In the case of a 1PW user that may be true.

However, people who keep their passwords in Keychain are screwed. If the bad guy can’t use the bank app he just logs in using Safari. IMO, this is definitely an Apple problem.

OTOH law enforcement must be loving this. If they can get a warrant they can just follow someone around until they get his passcode, then just walk up and take the phone.

1 Like

Yes, you are doing the smart thing by having a password manager with a different passcode than your iPhone access. Access to your phone is not access to everything.

But, for those who use Keychain, access to the iPhone is access to everything, including changing your Apple ID. This is the weakness that Apple should address.


I think that only asking for a pin to change your Apple ID password is to simple. I think maybe asking your current password would be safer.


Just want to point out that someone with your passcode can reset your FaceID and use his/her face instead of yours to unlock stuff.

Some apps, like 1Password, have implemented code that recognizes FaceID was reset and will ask you for your password before enabling you to log into it. Many more, unfortunately, don’t.

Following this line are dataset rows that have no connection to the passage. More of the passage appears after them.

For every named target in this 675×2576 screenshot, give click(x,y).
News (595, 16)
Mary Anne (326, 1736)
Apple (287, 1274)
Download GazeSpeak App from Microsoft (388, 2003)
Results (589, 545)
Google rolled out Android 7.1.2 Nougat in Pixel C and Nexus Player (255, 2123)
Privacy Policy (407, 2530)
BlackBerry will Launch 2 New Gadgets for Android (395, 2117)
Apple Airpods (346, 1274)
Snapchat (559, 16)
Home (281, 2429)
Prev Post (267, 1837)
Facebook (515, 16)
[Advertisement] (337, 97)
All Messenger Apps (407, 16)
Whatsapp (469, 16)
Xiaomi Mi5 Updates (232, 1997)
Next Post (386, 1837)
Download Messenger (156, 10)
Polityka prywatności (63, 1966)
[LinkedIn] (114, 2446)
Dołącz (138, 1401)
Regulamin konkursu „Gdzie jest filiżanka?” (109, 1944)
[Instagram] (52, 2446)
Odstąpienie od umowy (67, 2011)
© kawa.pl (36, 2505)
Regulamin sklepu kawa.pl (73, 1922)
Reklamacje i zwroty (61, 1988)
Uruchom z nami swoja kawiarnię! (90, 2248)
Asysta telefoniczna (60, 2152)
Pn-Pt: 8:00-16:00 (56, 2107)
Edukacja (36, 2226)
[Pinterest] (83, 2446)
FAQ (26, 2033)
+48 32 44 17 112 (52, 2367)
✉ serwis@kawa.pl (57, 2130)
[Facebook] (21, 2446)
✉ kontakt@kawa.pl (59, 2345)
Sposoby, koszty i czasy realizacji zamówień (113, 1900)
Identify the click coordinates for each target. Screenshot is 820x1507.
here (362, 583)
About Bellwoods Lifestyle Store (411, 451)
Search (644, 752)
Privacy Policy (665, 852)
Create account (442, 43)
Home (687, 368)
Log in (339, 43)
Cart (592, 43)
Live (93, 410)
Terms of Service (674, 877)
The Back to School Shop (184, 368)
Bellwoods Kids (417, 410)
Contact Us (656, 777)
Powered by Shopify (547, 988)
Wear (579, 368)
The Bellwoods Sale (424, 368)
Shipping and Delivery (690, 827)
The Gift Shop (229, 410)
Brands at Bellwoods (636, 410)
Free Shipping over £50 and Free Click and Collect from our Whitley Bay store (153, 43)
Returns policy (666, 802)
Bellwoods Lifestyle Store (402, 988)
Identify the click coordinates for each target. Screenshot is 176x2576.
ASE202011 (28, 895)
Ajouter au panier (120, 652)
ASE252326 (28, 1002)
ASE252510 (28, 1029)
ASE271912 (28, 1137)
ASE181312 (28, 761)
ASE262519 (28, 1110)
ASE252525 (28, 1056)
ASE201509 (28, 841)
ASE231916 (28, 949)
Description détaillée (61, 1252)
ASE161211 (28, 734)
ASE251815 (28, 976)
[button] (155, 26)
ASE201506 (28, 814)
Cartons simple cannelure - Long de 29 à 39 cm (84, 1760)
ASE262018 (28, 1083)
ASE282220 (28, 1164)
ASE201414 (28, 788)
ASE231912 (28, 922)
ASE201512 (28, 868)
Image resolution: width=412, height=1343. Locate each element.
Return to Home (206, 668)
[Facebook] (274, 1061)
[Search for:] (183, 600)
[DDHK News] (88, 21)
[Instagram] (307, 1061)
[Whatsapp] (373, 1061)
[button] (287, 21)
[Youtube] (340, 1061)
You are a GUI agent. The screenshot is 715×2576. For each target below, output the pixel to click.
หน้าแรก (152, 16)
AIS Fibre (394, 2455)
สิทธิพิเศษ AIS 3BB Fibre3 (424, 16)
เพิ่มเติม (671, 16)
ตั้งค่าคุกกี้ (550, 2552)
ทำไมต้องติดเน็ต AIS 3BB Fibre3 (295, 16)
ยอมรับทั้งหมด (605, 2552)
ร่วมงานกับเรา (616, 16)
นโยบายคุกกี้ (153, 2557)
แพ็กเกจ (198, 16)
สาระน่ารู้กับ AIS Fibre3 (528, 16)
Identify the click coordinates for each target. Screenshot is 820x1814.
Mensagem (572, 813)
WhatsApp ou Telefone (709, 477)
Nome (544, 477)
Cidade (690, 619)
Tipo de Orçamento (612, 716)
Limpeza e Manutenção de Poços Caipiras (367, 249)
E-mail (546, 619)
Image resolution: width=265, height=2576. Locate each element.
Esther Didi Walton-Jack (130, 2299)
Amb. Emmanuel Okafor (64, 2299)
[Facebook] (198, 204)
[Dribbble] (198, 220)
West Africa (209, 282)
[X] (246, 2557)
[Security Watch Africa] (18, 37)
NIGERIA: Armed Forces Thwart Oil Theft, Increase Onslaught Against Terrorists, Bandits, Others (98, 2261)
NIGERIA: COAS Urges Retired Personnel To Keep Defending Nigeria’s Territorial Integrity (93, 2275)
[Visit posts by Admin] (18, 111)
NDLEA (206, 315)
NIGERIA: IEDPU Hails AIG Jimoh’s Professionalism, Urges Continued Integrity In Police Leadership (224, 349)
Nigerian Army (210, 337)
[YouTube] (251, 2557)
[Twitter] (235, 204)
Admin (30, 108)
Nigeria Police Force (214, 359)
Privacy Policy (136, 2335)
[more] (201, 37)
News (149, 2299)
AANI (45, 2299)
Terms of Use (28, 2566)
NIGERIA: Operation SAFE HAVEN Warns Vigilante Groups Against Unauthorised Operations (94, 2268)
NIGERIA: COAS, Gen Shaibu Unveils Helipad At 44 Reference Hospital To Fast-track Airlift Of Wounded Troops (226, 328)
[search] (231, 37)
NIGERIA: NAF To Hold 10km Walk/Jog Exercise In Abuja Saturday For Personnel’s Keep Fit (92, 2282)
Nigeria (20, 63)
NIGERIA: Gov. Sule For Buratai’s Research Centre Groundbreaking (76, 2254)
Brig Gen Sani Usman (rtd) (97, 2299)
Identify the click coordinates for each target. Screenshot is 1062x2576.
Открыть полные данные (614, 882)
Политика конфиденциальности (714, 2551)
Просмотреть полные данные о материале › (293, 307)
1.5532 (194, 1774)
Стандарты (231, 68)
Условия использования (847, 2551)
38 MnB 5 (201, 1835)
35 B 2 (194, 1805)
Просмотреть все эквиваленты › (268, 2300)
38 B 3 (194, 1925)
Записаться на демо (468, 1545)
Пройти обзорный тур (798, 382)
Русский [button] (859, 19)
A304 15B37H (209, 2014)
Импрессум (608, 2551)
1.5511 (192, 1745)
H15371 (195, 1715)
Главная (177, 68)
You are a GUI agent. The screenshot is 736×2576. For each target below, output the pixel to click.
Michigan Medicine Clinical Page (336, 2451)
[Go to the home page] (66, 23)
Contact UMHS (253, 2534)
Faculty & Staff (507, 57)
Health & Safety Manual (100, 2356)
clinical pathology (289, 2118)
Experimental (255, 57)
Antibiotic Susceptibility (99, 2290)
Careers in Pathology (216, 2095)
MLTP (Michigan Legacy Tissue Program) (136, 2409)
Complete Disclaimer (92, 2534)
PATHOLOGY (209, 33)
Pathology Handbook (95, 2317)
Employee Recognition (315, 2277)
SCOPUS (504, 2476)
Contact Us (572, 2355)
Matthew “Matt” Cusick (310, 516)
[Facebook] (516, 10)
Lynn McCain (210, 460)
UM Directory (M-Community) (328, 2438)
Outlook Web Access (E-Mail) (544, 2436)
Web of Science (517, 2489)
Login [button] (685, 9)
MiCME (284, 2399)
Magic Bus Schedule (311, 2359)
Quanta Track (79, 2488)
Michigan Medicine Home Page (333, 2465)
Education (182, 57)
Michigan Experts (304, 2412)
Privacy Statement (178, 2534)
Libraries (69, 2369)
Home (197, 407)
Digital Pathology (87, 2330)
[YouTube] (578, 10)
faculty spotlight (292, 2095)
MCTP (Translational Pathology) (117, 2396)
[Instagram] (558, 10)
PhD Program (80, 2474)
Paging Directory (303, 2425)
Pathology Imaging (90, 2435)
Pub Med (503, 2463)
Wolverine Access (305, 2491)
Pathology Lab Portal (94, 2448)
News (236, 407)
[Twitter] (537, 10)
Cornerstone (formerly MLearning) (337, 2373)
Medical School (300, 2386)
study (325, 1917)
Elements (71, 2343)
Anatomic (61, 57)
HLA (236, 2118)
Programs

That’s yet one more thing to point out developers should be doing a better job in designing security UX, even at the OS level.

One could also hack a “second passcode” via Screen Time (othird-partyarty app such as AppBlock) to block some critical apps. It is only one more deterrence, though, but may de worth it to someone.

I feel the same about this and other threads on the same topic here. But I think we, as a community, do better if we try to keep a positive attitude and just ignore comments that are not helpful. Let’s just hope positive comments prevail and the community stays sane.


What an appalling and discriminatory comment, and you’re not the only one in this thread; sad to say.

Let’s hope that people do not treat you with the same disdain you treat them when you make a mistake.